● DIRECTIONS: Below is a set of records; print all of them exactly as written.

-- -- --

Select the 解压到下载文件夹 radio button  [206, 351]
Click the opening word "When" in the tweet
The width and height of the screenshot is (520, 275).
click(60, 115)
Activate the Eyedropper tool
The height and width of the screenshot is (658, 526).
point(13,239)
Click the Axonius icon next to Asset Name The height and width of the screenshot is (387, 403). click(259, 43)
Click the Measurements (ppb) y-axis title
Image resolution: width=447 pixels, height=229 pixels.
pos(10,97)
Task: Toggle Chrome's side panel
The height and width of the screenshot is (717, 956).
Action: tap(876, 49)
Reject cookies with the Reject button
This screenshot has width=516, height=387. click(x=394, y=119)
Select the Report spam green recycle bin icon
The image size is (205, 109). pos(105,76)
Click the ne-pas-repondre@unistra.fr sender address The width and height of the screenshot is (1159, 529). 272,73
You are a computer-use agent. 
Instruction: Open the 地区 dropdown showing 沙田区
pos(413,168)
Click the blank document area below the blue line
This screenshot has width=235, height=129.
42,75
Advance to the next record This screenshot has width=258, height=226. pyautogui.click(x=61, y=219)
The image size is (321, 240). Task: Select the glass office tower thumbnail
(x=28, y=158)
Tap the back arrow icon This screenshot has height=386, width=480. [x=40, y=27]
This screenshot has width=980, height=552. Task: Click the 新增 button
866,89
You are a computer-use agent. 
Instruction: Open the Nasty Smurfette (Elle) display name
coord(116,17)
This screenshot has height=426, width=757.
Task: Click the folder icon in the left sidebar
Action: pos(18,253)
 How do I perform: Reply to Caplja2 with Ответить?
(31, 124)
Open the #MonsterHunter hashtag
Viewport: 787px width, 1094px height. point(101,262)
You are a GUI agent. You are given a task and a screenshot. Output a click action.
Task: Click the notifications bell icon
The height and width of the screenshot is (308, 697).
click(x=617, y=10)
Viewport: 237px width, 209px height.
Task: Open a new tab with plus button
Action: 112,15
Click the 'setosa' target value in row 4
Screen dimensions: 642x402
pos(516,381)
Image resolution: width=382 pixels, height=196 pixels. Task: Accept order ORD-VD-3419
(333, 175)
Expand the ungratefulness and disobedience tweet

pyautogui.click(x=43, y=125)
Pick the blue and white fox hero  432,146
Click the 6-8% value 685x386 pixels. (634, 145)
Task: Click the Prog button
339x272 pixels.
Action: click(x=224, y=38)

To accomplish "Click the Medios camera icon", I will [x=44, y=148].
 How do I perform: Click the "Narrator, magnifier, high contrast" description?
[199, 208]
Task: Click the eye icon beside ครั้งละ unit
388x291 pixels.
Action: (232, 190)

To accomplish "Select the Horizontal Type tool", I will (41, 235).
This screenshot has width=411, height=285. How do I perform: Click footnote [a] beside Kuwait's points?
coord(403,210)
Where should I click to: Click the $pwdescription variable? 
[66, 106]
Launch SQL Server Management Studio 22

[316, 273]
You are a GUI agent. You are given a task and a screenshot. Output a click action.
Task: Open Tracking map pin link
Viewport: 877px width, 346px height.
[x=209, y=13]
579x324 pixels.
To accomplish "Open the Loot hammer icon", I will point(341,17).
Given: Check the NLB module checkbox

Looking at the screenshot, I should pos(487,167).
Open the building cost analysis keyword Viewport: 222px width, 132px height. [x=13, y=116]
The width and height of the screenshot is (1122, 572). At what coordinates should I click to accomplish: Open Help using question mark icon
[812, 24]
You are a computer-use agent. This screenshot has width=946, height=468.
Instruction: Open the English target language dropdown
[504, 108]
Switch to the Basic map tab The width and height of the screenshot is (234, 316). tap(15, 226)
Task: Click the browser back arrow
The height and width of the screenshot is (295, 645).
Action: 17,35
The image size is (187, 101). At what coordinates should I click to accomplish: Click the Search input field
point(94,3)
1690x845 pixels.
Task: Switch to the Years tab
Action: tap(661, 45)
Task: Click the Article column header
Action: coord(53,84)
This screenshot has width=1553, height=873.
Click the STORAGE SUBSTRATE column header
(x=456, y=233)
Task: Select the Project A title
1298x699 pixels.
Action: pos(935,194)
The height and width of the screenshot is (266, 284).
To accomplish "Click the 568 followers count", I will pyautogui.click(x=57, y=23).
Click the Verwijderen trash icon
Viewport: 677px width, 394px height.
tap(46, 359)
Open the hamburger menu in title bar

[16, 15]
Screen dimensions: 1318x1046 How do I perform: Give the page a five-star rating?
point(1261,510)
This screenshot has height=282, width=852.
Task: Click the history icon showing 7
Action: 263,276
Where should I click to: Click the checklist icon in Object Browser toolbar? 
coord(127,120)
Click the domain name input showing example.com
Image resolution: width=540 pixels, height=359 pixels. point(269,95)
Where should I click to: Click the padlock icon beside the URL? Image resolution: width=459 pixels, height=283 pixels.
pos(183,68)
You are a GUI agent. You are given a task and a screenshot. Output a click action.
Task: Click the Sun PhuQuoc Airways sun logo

-- -- --

● REPLY TO THE TASK:
Select the 解压到下载文件夹 radio button  [206, 351]
Click the opening word "When" in the tweet
The width and height of the screenshot is (520, 275).
click(60, 115)
Activate the Eyedropper tool
The height and width of the screenshot is (658, 526).
point(13,239)
Click the Axonius icon next to Asset Name The height and width of the screenshot is (387, 403). click(259, 43)
Click the Measurements (ppb) y-axis title
Image resolution: width=447 pixels, height=229 pixels.
pos(10,97)
Task: Toggle Chrome's side panel
The height and width of the screenshot is (717, 956).
Action: tap(876, 49)
Reject cookies with the Reject button
This screenshot has width=516, height=387. click(x=394, y=119)
Select the Report spam green recycle bin icon
The image size is (205, 109). pos(105,76)
Click the ne-pas-repondre@unistra.fr sender address The width and height of the screenshot is (1159, 529). 272,73
You are a computer-use agent. 
Instruction: Open the 地区 dropdown showing 沙田区
pos(413,168)
Click the blank document area below the blue line
This screenshot has width=235, height=129.
42,75
Advance to the next record This screenshot has width=258, height=226. pyautogui.click(x=61, y=219)
The image size is (321, 240). Task: Select the glass office tower thumbnail
(x=28, y=158)
Tap the back arrow icon This screenshot has height=386, width=480. [x=40, y=27]
This screenshot has width=980, height=552. Task: Click the 新增 button
866,89
You are a computer-use agent. 
Instruction: Open the Nasty Smurfette (Elle) display name
coord(116,17)
This screenshot has height=426, width=757.
Task: Click the folder icon in the left sidebar
Action: pos(18,253)
 How do I perform: Reply to Caplja2 with Ответить?
(31, 124)
Open the #MonsterHunter hashtag
Viewport: 787px width, 1094px height. point(101,262)
You are a GUI agent. You are given a task and a screenshot. Output a click action.
Task: Click the notifications bell icon
The height and width of the screenshot is (308, 697).
click(x=617, y=10)
Viewport: 237px width, 209px height.
Task: Open a new tab with plus button
Action: 112,15
Click the 'setosa' target value in row 4
Screen dimensions: 642x402
pos(516,381)
Image resolution: width=382 pixels, height=196 pixels. Task: Accept order ORD-VD-3419
(333, 175)
Expand the ungratefulness and disobedience tweet

pyautogui.click(x=43, y=125)
Pick the blue and white fox hero  432,146
Click the 6-8% value 685x386 pixels. (634, 145)
Task: Click the Prog button
339x272 pixels.
Action: click(x=224, y=38)

To accomplish "Click the Medios camera icon", I will [x=44, y=148].
 How do I perform: Click the "Narrator, magnifier, high contrast" description?
[199, 208]
Task: Click the eye icon beside ครั้งละ unit
388x291 pixels.
Action: (232, 190)

To accomplish "Select the Horizontal Type tool", I will (41, 235).
This screenshot has width=411, height=285. How do I perform: Click footnote [a] beside Kuwait's points?
coord(403,210)
Where should I click to: Click the $pwdescription variable? 
[66, 106]
Launch SQL Server Management Studio 22

[316, 273]
You are a GUI agent. You are given a task and a screenshot. Output a click action.
Task: Open Tracking map pin link
Viewport: 877px width, 346px height.
[x=209, y=13]
579x324 pixels.
To accomplish "Open the Loot hammer icon", I will point(341,17).
Given: Check the NLB module checkbox

Looking at the screenshot, I should pos(487,167).
Open the building cost analysis keyword Viewport: 222px width, 132px height. [x=13, y=116]
The width and height of the screenshot is (1122, 572). At what coordinates should I click to accomplish: Open Help using question mark icon
[812, 24]
You are a computer-use agent. This screenshot has width=946, height=468.
Instruction: Open the English target language dropdown
[504, 108]
Switch to the Basic map tab The width and height of the screenshot is (234, 316). tap(15, 226)
Task: Click the browser back arrow
The height and width of the screenshot is (295, 645).
Action: 17,35
The image size is (187, 101). At what coordinates should I click to accomplish: Click the Search input field
point(94,3)
1690x845 pixels.
Task: Switch to the Years tab
Action: tap(661, 45)
Task: Click the Article column header
Action: coord(53,84)
This screenshot has width=1553, height=873.
Click the STORAGE SUBSTRATE column header
(x=456, y=233)
Task: Select the Project A title
1298x699 pixels.
Action: pos(935,194)
The height and width of the screenshot is (266, 284).
To accomplish "Click the 568 followers count", I will pyautogui.click(x=57, y=23).
Click the Verwijderen trash icon
Viewport: 677px width, 394px height.
tap(46, 359)
Open the hamburger menu in title bar

[16, 15]
Screen dimensions: 1318x1046 How do I perform: Give the page a five-star rating?
point(1261,510)
This screenshot has height=282, width=852.
Task: Click the history icon showing 7
Action: 263,276
Where should I click to: Click the checklist icon in Object Browser toolbar? 
coord(127,120)
Click the domain name input showing example.com
Image resolution: width=540 pixels, height=359 pixels. point(269,95)
Where should I click to: Click the padlock icon beside the URL? Image resolution: width=459 pixels, height=283 pixels.
pos(183,68)
You are a GUI agent. You are given a task and a screenshot. Output a click action.
Task: Click the Sun PhuQuoc Airways sun logo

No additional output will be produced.